Terri Bruce has been making up adventure stories for as long as she can remember and won her first writing award when she was twelve. Like Anne Shirley, she prefers to make people cry rather than laugh, but is happy if she can do either. She produces fantasy and adventure stories from a haunted house in New England where she lives with her husband and three cats. Her second novel, Thereafter (Afterlife #2), will be released May 1, 2014.
Website/Blog
Goodreads
Twitter: @_TerriBruce
Thirty-six-year-old Irene Dunphy didn't plan on dying any time soon, but that’s exactly what happens when she makes the mistake of getting behind the wheel after a night bar-hopping with friends. She finds herself stranded on earth as a ghost, where the food has no taste, the alcohol doesn’t get you drunk, and the sex...well, let’s just say “don’t bother.” To make matters worse, the only person who can see her—courtesy of a book he found in his school library—is a fourteen-year-old boy genius obsessed with the afterlife.
Unfortunately, what waits in the Great Beyond isn’t much better. Stuck between the boring life of a ghost in this world and the terrifying prospect of three-headed hell hounds, final judgment, and eternal torment in the next, Irene sets out to find a third option—preferably one that involves not being dead anymore. Can she wipe the slate clean and get a second chance before it’s too late?

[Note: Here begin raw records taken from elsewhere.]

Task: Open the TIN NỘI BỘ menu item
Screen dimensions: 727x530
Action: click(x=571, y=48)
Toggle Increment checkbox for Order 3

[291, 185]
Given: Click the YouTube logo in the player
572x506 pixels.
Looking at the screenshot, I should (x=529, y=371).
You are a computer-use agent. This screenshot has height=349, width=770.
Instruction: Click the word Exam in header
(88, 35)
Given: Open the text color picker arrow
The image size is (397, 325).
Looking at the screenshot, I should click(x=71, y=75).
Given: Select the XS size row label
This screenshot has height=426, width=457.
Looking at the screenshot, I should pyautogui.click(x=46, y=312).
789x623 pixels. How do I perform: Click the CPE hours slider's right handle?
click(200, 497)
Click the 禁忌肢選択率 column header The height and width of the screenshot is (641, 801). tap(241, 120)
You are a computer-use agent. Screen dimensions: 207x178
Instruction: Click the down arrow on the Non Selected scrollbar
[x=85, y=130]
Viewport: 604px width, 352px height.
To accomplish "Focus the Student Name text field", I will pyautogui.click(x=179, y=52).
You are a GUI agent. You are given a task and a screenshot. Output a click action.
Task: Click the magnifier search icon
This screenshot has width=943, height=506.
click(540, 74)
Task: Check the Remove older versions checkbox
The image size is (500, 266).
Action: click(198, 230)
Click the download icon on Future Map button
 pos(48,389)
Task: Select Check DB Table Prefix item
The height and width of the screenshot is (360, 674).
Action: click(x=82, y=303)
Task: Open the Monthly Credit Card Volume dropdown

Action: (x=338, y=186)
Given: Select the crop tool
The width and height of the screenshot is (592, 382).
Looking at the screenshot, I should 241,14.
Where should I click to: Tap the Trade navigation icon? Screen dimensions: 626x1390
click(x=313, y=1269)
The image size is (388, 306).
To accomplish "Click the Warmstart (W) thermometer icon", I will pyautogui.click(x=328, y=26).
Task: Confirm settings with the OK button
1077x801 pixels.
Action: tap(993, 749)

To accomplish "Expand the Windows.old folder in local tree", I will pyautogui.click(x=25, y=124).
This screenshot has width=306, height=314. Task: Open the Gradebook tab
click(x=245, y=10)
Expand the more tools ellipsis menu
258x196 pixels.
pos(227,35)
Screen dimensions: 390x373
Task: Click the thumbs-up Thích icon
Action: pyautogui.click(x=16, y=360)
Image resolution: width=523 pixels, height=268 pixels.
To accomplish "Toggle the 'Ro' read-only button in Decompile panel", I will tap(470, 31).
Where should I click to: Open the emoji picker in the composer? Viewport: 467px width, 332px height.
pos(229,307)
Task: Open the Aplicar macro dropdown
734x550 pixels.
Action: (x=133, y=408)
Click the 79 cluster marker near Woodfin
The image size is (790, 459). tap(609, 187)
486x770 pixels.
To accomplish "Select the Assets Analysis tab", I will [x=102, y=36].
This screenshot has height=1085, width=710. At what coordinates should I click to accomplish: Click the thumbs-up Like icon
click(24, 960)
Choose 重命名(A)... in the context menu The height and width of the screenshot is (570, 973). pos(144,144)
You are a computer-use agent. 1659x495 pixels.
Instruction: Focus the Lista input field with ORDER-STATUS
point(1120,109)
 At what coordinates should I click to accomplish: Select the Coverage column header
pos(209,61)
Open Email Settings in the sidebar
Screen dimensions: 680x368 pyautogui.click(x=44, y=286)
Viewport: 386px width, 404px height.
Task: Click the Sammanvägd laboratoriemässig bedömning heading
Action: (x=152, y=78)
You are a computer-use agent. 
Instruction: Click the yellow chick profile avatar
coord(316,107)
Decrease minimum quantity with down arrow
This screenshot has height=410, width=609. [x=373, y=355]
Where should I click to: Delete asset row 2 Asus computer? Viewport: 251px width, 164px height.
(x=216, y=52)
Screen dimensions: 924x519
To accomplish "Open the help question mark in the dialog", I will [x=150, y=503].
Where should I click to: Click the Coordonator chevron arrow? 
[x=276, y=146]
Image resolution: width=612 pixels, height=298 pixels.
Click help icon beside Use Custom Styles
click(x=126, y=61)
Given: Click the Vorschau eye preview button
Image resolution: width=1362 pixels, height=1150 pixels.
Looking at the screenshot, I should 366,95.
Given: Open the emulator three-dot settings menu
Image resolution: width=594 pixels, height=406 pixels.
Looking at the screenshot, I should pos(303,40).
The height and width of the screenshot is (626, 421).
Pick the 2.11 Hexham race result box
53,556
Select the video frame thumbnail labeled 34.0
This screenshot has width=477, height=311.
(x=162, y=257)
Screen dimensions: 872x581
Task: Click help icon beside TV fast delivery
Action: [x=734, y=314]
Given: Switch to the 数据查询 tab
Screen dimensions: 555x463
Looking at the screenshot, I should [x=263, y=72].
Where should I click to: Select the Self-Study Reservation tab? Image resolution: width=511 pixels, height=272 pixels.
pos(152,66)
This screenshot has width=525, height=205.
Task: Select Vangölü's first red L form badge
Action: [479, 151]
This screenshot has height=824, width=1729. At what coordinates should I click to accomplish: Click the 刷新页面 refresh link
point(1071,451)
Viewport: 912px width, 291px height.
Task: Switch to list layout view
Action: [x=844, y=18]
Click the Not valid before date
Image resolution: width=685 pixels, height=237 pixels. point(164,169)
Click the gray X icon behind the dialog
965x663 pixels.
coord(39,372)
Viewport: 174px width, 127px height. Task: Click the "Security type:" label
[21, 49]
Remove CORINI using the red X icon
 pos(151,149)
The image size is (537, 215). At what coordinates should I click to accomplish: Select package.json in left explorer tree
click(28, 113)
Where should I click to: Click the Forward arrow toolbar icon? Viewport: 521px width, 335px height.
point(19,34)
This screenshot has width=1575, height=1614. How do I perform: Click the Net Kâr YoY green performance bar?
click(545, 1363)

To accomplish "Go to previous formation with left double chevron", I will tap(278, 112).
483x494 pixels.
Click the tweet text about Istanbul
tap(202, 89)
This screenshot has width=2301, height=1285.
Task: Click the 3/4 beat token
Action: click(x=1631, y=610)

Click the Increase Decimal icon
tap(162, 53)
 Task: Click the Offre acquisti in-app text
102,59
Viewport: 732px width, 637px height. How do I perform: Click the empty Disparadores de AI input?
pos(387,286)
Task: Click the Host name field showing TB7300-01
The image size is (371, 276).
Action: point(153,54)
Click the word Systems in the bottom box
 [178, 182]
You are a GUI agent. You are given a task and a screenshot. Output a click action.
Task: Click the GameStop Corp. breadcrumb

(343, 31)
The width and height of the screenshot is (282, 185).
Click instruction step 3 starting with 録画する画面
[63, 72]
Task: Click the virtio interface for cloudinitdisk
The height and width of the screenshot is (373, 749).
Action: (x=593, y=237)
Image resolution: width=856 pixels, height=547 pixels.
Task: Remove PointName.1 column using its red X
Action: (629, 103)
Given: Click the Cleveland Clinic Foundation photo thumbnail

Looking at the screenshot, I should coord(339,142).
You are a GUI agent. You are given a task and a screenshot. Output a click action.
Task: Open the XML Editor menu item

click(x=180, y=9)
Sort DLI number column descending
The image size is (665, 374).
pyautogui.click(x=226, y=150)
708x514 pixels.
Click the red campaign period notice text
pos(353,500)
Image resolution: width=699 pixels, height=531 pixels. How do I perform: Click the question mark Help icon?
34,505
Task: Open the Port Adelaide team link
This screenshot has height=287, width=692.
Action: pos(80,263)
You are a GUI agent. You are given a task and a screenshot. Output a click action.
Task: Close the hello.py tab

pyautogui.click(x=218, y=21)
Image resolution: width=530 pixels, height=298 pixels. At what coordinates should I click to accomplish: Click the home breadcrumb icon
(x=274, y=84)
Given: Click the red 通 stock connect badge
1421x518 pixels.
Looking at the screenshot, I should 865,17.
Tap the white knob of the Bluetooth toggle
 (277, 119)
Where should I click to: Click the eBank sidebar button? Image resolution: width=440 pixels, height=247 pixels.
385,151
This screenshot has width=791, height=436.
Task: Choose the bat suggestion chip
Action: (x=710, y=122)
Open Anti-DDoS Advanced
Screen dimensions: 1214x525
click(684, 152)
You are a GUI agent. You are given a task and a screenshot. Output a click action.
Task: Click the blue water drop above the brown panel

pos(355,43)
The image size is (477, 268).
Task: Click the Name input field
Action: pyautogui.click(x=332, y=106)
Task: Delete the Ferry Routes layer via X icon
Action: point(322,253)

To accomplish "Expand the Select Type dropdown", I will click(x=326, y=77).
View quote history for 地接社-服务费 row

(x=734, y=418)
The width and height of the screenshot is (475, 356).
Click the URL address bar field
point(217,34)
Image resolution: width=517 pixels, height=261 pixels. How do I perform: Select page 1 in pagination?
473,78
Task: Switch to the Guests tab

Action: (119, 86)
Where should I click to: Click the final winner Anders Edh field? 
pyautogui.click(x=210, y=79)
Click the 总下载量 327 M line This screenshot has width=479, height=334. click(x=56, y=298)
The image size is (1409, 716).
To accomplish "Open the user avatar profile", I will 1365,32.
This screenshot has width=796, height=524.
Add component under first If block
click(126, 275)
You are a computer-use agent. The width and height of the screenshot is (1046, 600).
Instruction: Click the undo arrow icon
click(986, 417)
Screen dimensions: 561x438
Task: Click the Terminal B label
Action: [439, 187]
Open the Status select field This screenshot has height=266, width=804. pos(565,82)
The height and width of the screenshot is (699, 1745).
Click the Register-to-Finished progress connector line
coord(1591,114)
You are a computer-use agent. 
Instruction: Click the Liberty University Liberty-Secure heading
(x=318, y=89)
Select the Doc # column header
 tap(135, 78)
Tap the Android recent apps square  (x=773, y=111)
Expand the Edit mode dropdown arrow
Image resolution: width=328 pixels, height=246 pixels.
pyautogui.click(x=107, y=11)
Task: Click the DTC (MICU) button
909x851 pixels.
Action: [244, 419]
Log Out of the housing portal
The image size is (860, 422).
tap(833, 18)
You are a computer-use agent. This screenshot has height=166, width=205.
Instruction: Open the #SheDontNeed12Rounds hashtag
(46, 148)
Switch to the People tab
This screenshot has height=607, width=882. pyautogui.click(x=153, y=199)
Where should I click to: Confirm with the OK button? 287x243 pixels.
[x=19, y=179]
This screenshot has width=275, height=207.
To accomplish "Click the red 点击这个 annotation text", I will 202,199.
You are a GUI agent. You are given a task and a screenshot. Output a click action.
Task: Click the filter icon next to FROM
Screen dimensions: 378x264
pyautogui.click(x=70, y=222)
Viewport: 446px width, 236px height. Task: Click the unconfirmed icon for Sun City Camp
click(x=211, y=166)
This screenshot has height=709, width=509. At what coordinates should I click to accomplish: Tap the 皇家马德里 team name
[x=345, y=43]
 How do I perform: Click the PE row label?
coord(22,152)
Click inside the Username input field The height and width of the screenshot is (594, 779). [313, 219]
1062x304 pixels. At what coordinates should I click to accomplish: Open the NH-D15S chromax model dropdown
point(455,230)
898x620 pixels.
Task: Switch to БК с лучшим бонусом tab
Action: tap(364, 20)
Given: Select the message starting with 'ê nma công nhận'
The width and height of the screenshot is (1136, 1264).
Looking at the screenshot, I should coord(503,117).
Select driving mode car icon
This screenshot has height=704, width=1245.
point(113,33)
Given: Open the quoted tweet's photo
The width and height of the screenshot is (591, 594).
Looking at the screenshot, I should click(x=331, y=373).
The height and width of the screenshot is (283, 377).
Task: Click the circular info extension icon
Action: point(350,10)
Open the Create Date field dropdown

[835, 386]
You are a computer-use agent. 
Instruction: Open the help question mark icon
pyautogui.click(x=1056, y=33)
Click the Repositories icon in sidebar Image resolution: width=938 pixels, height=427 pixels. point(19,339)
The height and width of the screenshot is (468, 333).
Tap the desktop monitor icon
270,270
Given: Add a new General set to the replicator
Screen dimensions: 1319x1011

So please stop on by and bring your friends—the more merrier! https://www.facebook.com/events/1411503999089050/
Q) What inspired you to write this story?
What’s unique about Hereafter, and where the idea came from, is that I started from a place of, “What if all the stories of the afterlife were true?” I love mythology and when you trace stories back, you can sort of see how they all converge and spring from a single point of origin. So I thought about afterlife mythology and customs—all these myths and stories are so different; how could they possibly be connected? If I traced them all back to that single point of origin, what would that make the afterlife look like? And so, that’s what I’ve done with this series—combined all the myths and legends into a single, cohesive, and hopefully believable explanation of what awaits us after death. :-)
Q) How long did it take you to write?
Hereafter has had a strange and long journey. It took me two years to write, and took eight months of querying (and over a hundred rejections) before it finally got picked up by a publisher. It was released August 1, 2012 and was out in the world for a year. Then a dispute with the publisher led to them returning the rights of the book to me last September. Hereafter has been out of print since then. It’s finally, just now, returning to the market, soon to be followed by its sequel, Thereafter, on May 1st.
Q) What is your favorite thing about writing?
When someone tells me they liked my book! That’s my most favorite part. But also, meeting new and interesting people; holding giveaways; and participating in blog hops and blogging memes. That stuff is super fun!
Q) What is your least favorite thing about writing?
Writing! LOL! Dorothy Parker famously said, “I hate writing; I love having written,” and that’s me to a T. I also have found that I don’t really like managing the production process (interior layout, editing, etc.). I miss having a publisher do those things for me. Keeping on top of the administrative stuff—chasing down copyright infringement, making sure the book is loaded properly to all the retail sites, social reader sites, etc.
Q) If you could be any famous person for one day, who would you be and why?
I’m not sure I’d ever want to be famous—I’m an introvert and I’m shy. The idea of having people snapping pictures of me, everywhere I go, terrifies the bejeebers out of me! I’d have to find some celebrity that has their own private island (I hear Johnny Depp and the Jolie-Pitts both have one) and then maybe I’d be them, just so I could spend the day, alone, on my own private island.
Q) What is the oldest thing in your fridge and how old is it?
Ahahahaha! My answer to this question is not going to be very exciting because I’m actually kind of militant about keeping my fridge clean and neat. Every week, when I do the grocery shopping, I throw out old food, clean the inside with a kitchen antibacterial cleaner, and then restock it with the new food. So the oldest thing in there is probably only condiments, all of which are not expired.
I should add that I’m only this obsessed with a clean fridge because my fridge is only a year old and I love it very, very much. I went from having a fifteen year old basic fridge that only sorta worked (and in which food spoiled very quickly) to a shiny, black, freezer on bottom unit with adjustable shelves, crisper drawers with adjustable controls, and a built in ice maker. Mmmm….ice maker... I really love my current fridge and it’s still in that honey moon phase, so I baby it and take good care of it. :-)
Q) What can readers expect from you in the future?
The second book in the series comes out May 1, 2014. The third book is almost written, and I hope it will come out in the fall (and then it’s on to book #4!). Meanwhile, I’m working on a science fantasy—a kind of “Firefly meets Battlestar Galatica” in which cowboys in space struggle to survive a cataclysmic event that destroys their society, leaving them lost and alone in space.